Re: [RFC PATCH v2 1/2] workqueue: Unbind workers before sending them to exit()

From: Lai Jiangshan
Date: Wed Jul 27 2022 - 14:13:19 EST


Quick review before going to sleep.

On Wed, Jul 27, 2022 at 7:54 PM Valentin Schneider <vschneid@xxxxxxxxxx> wrote:
>
> It has been reported that isolated CPUs can suffer from interference due to
> per-CPU kworkers waking up just to die.
>
> A surge of workqueue activity during initial setup of a latency-sensitive
> application (refresh_vm_stats() being one of the culprits) can cause extra
> per-CPU kworkers to be spawned. Then, said latency-sensitive task can be
> running merrily on an isolated CPU only to be interrupted sometime later by
> a kworker marked for death (cf. IDLE_WORKER_TIMEOUT, 5 minutes after last
> kworker activity).
>
> Prevent this by affining kworkers to the wq_unbound_cpumask (which doesn't
> contain isolated CPUs, cf. HK_TYPE_WQ) before waking them up after marking
> them with WORKER_DIE.
>
> Changing the affinity does require a sleepable context, so get rid of the
> pool->idle_timer and use a delayed_work instead.
>
> Signed-off-by: Valentin Schneider <vschneid@xxxxxxxxxx>
> ---
> kernel/workqueue.c | 109 +++++++++++++++++++++++++++++++++------------
> 1 file changed, 81 insertions(+), 28 deletions(-)
>
> diff --git a/kernel/workqueue.c b/kernel/workqueue.c
> index 1ea50f6be843..27642166dcc5 100644
> --- a/kernel/workqueue.c
> +++ b/kernel/workqueue.c
> @@ -167,9 +167,9 @@ struct worker_pool {
> int nr_workers; /* L: total number of workers */
> int nr_idle; /* L: currently idle workers */
>
> - struct list_head idle_list; /* L: list of idle workers */
> - struct timer_list idle_timer; /* L: worker idle timeout */
> - struct timer_list mayday_timer; /* L: SOS timer for workers */
> + struct list_head idle_list; /* L: list of idle workers */
> + struct delayed_work idle_reaper_work; /* L: worker idle timeout */
> + struct timer_list mayday_timer; /* L: SOS timer for workers */
>
> /* a workers is either on busy_hash or idle_list, or the manager */
> DECLARE_HASHTABLE(busy_hash, BUSY_WORKER_HASH_ORDER);
> @@ -1806,8 +1806,10 @@ static void worker_enter_idle(struct worker *worker)
> /* idle_list is LIFO */
> list_add(&worker->entry, &pool->idle_list);
>
> - if (too_many_workers(pool) && !timer_pending(&pool->idle_timer))
> - mod_timer(&pool->idle_timer, jiffies + IDLE_WORKER_TIMEOUT);
> + if (too_many_workers(pool) && !delayed_work_pending(&pool->idle_reaper_work))
> + mod_delayed_work(system_unbound_wq,
> + &pool->idle_reaper_work,
> + IDLE_WORKER_TIMEOUT);

system_unbound_wq doesn't have a rescuer.
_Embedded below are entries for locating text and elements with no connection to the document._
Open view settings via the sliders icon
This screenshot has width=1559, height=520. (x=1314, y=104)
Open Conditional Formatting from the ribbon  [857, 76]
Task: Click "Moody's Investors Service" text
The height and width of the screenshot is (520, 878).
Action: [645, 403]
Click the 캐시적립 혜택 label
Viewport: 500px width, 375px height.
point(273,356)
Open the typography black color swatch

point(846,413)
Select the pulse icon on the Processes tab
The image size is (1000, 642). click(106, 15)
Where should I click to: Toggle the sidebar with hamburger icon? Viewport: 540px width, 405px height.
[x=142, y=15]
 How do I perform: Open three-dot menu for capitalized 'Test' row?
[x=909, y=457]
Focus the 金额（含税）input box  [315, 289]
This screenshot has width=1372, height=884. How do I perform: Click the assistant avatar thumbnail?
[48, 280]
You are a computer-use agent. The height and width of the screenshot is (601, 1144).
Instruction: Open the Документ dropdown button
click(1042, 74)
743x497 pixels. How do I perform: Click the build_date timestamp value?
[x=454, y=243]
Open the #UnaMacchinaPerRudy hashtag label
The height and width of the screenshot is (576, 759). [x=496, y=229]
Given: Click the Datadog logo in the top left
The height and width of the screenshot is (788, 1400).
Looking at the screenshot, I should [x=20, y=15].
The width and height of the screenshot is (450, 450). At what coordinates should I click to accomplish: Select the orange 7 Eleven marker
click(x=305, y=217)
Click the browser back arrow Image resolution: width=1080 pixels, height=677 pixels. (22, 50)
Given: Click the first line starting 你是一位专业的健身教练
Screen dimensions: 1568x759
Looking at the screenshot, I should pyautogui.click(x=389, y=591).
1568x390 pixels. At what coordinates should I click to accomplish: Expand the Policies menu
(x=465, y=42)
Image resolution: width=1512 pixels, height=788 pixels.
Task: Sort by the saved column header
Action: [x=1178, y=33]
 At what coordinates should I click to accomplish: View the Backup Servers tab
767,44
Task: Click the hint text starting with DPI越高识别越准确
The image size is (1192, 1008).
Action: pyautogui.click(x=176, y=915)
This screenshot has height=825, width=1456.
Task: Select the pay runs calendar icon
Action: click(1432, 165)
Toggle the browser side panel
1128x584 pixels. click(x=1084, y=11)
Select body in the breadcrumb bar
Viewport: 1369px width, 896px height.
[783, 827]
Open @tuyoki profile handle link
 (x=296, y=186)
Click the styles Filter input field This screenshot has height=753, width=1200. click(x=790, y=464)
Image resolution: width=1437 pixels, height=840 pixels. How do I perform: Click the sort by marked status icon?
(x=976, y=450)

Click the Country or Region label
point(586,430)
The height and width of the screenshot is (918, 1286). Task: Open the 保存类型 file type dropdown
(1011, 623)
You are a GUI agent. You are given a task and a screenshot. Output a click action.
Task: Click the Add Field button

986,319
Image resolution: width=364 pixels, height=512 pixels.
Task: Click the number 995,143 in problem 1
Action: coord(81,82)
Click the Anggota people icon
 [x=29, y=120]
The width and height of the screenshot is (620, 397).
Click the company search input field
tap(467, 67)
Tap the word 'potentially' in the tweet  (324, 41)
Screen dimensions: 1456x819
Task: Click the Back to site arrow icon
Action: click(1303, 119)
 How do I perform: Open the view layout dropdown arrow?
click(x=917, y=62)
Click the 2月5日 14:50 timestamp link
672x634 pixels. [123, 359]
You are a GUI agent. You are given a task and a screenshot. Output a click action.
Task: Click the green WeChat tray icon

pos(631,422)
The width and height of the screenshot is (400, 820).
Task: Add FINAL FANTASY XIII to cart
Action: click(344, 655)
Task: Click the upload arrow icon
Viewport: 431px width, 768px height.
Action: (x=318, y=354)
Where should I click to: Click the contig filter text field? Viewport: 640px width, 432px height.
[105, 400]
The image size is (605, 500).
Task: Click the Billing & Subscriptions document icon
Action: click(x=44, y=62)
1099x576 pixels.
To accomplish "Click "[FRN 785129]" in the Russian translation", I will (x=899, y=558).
A new workqueue with a rescuer needs to be created and used for
this purpose.

>
> /* Sanity check nr_running. */
> WARN_ON_ONCE(pool->nr_workers == pool->nr_idle && pool->nr_running);
> @@ -1972,9 +1974,29 @@ static struct worker *create_worker(struct worker_pool *pool)
> return NULL;
> }
>
> +static void unbind_worker(struct worker *worker)
> +{
> + kthread_set_per_cpu(worker->task, -1);
> + WARN_ON_ONCE(set_cpus_allowed_ptr(worker->task, wq_unbound_cpumask) < 0);
> +}
> +
> +static void rebind_worker(struct worker *worker, struct worker_pool *pool)
> +{
> + kthread_set_per_cpu(worker->task, pool->cpu);
> + WARN_ON_ONCE(set_cpus_allowed_ptr(worker->task, pool->attrs->cpumask) < 0);
> +}
> +
> +static void reap_worker(struct worker *worker)
> +{
> + list_del_init(&worker->entry);
> + unbind_worker(worker);
> + wake_up_process(worker->task);


Since WORKER_DIE is set, the worker can be possible freed now
if there is another source to wake it up.

I think reverting a part of the commit 60f5a4bcf852("workqueue:
async worker destruction") to make use of kthread_stop()
in destroy_worker() should be a good idea.